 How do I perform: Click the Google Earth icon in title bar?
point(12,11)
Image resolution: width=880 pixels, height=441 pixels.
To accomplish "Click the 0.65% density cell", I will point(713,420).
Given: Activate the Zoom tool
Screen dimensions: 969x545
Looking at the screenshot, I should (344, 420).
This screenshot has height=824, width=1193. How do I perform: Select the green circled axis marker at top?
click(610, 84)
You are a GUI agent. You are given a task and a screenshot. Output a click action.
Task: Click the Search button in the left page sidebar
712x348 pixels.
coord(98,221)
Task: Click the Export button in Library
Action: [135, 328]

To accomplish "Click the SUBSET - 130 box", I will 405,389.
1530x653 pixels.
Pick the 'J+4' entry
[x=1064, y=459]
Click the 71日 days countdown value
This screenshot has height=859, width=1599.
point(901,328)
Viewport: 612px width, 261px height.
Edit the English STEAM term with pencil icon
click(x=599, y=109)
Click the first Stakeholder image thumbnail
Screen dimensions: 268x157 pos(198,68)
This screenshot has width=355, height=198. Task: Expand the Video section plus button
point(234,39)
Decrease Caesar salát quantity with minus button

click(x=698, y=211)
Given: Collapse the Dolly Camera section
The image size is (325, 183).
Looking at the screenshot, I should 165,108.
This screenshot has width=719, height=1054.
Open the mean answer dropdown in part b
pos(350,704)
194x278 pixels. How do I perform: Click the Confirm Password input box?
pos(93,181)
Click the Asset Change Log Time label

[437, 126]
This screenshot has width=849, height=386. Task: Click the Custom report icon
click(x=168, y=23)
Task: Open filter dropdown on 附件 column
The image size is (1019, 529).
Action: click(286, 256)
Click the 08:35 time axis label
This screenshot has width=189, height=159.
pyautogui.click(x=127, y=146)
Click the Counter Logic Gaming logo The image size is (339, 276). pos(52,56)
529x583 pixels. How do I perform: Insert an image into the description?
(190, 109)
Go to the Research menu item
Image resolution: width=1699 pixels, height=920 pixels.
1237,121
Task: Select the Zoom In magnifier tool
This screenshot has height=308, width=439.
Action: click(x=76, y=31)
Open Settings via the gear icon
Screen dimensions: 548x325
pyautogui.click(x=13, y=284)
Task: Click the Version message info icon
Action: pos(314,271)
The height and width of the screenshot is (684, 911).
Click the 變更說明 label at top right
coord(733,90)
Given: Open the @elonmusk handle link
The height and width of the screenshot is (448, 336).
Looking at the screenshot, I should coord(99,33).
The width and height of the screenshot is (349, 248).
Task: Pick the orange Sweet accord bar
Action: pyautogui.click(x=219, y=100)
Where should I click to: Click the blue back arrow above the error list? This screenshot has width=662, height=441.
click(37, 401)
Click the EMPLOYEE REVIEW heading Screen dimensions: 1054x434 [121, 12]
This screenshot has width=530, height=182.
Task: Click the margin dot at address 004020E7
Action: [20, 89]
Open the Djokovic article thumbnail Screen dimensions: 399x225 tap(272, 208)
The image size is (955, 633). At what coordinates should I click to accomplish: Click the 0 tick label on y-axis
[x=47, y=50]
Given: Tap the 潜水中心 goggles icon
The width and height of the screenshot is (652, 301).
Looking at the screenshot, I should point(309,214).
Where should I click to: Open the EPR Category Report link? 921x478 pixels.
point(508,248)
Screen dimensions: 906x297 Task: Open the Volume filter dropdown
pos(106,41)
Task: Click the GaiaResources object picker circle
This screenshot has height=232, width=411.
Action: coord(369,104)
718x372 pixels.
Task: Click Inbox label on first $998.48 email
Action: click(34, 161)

____________

◆ What is required: Among the lines of the material above, find those with the word "Zoom". Copy each one.

◆ Exercise output:
Given: Activate the Zoom tool
Task: Select the Zoom In magnifier tool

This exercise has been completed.